GOAL OF THE EXERCISE >>
Type out the full set of entries again, unchanged.

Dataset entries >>
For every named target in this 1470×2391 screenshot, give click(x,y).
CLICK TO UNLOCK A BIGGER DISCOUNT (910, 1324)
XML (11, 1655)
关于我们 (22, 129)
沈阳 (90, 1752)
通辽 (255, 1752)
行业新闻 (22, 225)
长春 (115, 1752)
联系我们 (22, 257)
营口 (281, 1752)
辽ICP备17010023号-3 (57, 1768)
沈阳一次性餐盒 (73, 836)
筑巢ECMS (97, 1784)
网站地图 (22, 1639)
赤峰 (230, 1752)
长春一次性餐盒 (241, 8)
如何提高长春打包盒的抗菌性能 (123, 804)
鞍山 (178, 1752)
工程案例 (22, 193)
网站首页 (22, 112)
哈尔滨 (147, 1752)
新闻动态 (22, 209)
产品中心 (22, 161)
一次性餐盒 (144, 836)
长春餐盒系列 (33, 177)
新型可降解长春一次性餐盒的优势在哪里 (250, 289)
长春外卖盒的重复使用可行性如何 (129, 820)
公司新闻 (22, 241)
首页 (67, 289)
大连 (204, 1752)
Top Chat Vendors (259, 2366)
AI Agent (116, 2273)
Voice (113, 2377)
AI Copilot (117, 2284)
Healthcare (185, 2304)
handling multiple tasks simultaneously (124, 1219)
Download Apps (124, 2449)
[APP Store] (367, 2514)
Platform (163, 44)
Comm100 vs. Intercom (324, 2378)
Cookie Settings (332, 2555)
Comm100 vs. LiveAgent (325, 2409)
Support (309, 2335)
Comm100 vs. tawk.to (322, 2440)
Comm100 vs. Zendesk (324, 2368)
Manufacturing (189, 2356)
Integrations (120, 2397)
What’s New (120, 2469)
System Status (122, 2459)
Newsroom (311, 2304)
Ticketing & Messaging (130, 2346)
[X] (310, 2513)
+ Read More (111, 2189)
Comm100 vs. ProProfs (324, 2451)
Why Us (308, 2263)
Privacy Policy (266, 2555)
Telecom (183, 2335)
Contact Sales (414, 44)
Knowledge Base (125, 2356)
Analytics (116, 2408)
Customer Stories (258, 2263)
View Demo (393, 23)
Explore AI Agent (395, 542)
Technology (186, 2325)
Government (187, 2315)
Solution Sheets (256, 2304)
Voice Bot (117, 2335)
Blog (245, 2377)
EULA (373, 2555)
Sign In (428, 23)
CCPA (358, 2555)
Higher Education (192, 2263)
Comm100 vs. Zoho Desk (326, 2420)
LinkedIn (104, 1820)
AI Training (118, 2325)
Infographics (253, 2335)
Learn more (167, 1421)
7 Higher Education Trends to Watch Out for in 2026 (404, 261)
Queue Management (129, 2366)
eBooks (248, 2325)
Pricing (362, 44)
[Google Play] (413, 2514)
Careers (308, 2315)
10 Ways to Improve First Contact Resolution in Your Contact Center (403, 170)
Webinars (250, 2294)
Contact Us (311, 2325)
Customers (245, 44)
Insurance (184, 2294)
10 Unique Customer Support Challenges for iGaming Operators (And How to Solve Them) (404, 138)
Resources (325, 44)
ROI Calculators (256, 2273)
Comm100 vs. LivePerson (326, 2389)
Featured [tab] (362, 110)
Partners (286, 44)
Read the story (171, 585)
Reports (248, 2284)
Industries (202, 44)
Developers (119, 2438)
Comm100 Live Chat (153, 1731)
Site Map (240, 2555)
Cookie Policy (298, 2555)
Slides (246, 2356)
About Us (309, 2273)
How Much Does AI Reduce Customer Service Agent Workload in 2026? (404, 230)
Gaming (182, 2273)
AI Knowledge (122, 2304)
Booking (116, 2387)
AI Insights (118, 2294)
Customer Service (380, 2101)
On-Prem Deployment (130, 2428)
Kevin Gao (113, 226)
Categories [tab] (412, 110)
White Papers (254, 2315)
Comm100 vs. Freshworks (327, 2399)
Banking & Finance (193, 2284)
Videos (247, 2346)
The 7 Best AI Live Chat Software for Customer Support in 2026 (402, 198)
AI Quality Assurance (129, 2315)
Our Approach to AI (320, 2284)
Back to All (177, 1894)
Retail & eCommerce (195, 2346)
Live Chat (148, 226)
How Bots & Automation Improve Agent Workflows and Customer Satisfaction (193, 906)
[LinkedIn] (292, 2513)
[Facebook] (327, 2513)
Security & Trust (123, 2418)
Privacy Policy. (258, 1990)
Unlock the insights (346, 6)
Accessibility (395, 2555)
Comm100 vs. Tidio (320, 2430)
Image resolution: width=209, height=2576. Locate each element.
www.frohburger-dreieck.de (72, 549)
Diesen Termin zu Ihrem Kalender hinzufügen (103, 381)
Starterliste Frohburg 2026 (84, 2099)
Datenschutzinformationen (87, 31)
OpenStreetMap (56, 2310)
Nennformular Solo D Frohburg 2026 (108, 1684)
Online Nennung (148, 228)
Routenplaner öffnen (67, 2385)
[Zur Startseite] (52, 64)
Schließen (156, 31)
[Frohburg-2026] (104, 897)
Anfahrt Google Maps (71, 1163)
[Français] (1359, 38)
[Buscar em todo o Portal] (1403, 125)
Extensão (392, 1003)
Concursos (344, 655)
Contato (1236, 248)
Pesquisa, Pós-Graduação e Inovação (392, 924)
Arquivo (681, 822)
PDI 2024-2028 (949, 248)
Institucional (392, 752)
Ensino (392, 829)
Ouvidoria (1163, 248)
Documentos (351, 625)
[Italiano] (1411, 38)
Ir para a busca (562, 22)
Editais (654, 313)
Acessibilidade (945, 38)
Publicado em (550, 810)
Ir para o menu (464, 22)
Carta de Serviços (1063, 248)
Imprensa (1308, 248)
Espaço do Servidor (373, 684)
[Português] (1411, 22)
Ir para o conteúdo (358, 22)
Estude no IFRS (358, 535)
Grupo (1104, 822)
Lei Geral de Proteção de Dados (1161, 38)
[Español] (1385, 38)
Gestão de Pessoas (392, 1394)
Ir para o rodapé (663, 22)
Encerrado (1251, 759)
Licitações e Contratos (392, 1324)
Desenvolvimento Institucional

SOLUTION BELOW >>
For every named target in this 1470×2391 screenshot, give click(x,y).
CLICK TO UNLOCK A BIGGER DISCOUNT (910, 1324)
XML (11, 1655)
关于我们 (22, 129)
沈阳 (90, 1752)
通辽 (255, 1752)
行业新闻 (22, 225)
长春 (115, 1752)
联系我们 (22, 257)
营口 (281, 1752)
辽ICP备17010023号-3 (57, 1768)
沈阳一次性餐盒 (73, 836)
筑巢ECMS (97, 1784)
网站地图 (22, 1639)
赤峰 (230, 1752)
长春一次性餐盒 (241, 8)
如何提高长春打包盒的抗菌性能 (123, 804)
鞍山 (178, 1752)
工程案例 (22, 193)
网站首页 (22, 112)
哈尔滨 (147, 1752)
新闻动态 (22, 209)
产品中心 (22, 161)
一次性餐盒 (144, 836)
长春餐盒系列 (33, 177)
新型可降解长春一次性餐盒的优势在哪里 (250, 289)
长春外卖盒的重复使用可行性如何 (129, 820)
公司新闻 (22, 241)
首页 (67, 289)
大连 (204, 1752)
Top Chat Vendors (259, 2366)
AI Agent (116, 2273)
Voice (113, 2377)
AI Copilot (117, 2284)
Healthcare (185, 2304)
handling multiple tasks simultaneously (124, 1219)
Download Apps (124, 2449)
[APP Store] (367, 2514)
Platform (163, 44)
Comm100 vs. Intercom (324, 2378)
Cookie Settings (332, 2555)
Comm100 vs. LiveAgent (325, 2409)
Support (309, 2335)
Comm100 vs. tawk.to (322, 2440)
Comm100 vs. Zendesk (324, 2368)
Manufacturing (189, 2356)
Integrations (120, 2397)
What’s New (120, 2469)
System Status (122, 2459)
Newsroom (311, 2304)
Ticketing & Messaging (130, 2346)
[X] (310, 2513)
+ Read More (111, 2189)
Comm100 vs. ProProfs (324, 2451)
Why Us (308, 2263)
Privacy Policy (266, 2555)
Telecom (183, 2335)
Contact Sales (414, 44)
Knowledge Base (125, 2356)
Analytics (116, 2408)
Customer Stories (258, 2263)
View Demo (393, 23)
Explore AI Agent (395, 542)
Technology (186, 2325)
Government (187, 2315)
Solution Sheets (256, 2304)
Voice Bot (117, 2335)
Blog (245, 2377)
EULA (373, 2555)
Sign In (428, 23)
CCPA (358, 2555)
Higher Education (192, 2263)
Comm100 vs. Zoho Desk (326, 2420)
LinkedIn (104, 1820)
AI Training (118, 2325)
Infographics (253, 2335)
Learn more (167, 1421)
7 Higher Education Trends to Watch Out for in 2026 (404, 261)
Queue Management (129, 2366)
eBooks (248, 2325)
Pricing (362, 44)
[Google Play] (413, 2514)
Careers (308, 2315)
10 Ways to Improve First Contact Resolution in Your Contact Center (403, 170)
Webinars (250, 2294)
Contact Us (311, 2325)
Customers (245, 44)
Insurance (184, 2294)
10 Unique Customer Support Challenges for iGaming Operators (And How to Solve Them) (404, 138)
Resources (325, 44)
ROI Calculators (256, 2273)
Comm100 vs. LivePerson (326, 2389)
Featured [tab] (362, 110)
Partners (286, 44)
Read the story (171, 585)
Reports (248, 2284)
Industries (202, 44)
Developers (119, 2438)
Comm100 Live Chat (153, 1731)
Site Map (240, 2555)
Cookie Policy (298, 2555)
Slides (246, 2356)
About Us (309, 2273)
How Much Does AI Reduce Customer Service Agent Workload in 2026? (404, 230)
Gaming (182, 2273)
AI Knowledge (122, 2304)
Booking (116, 2387)
AI Insights (118, 2294)
Customer Service (380, 2101)
On-Prem Deployment (130, 2428)
Kevin Gao (113, 226)
Categories [tab] (412, 110)
White Papers (254, 2315)
Comm100 vs. Freshworks (327, 2399)
Banking & Finance (193, 2284)
Videos (247, 2346)
The 7 Best AI Live Chat Software for Customer Support in 2026 (402, 198)
AI Quality Assurance (129, 2315)
Our Approach to AI (320, 2284)
Back to All (177, 1894)
Retail & eCommerce (195, 2346)
Live Chat (148, 226)
How Bots & Automation Improve Agent Workflows and Customer Satisfaction (193, 906)
[LinkedIn] (292, 2513)
[Facebook] (327, 2513)
Security & Trust (123, 2418)
Privacy Policy. (258, 1990)
Unlock the insights (346, 6)
Accessibility (395, 2555)
Comm100 vs. Tidio (320, 2430)
Image resolution: width=209, height=2576. Locate each element.
www.frohburger-dreieck.de (72, 549)
Diesen Termin zu Ihrem Kalender hinzufügen (103, 381)
Starterliste Frohburg 2026 (84, 2099)
Datenschutzinformationen (87, 31)
OpenStreetMap (56, 2310)
Nennformular Solo D Frohburg 2026 (108, 1684)
Online Nennung (148, 228)
Routenplaner öffnen (67, 2385)
[Zur Startseite] (52, 64)
Schließen (156, 31)
[Frohburg-2026] (104, 897)
Anfahrt Google Maps (71, 1163)
[Français] (1359, 38)
[Buscar em todo o Portal] (1403, 125)
Extensão (392, 1003)
Concursos (344, 655)
Contato (1236, 248)
Pesquisa, Pós-Graduação e Inovação (392, 924)
Arquivo (681, 822)
PDI 2024-2028 (949, 248)
Institucional (392, 752)
Ensino (392, 829)
Ouvidoria (1163, 248)
Documentos (351, 625)
[Italiano] (1411, 38)
Ir para a busca (562, 22)
Editais (654, 313)
Acessibilidade (945, 38)
Publicado em (550, 810)
Ir para o menu (464, 22)
Carta de Serviços (1063, 248)
Imprensa (1308, 248)
Espaço do Servidor (373, 684)
[Português] (1411, 22)
Ir para o conteúdo (358, 22)
Estude no IFRS (358, 535)
Grupo (1104, 822)
Lei Geral de Proteção de Dados (1161, 38)
[Español] (1385, 38)
Gestão de Pessoas (392, 1394)
Ir para o rodapé (663, 22)
Encerrado (1251, 759)
Licitações e Contratos (392, 1324)
Desenvolvimento Institucional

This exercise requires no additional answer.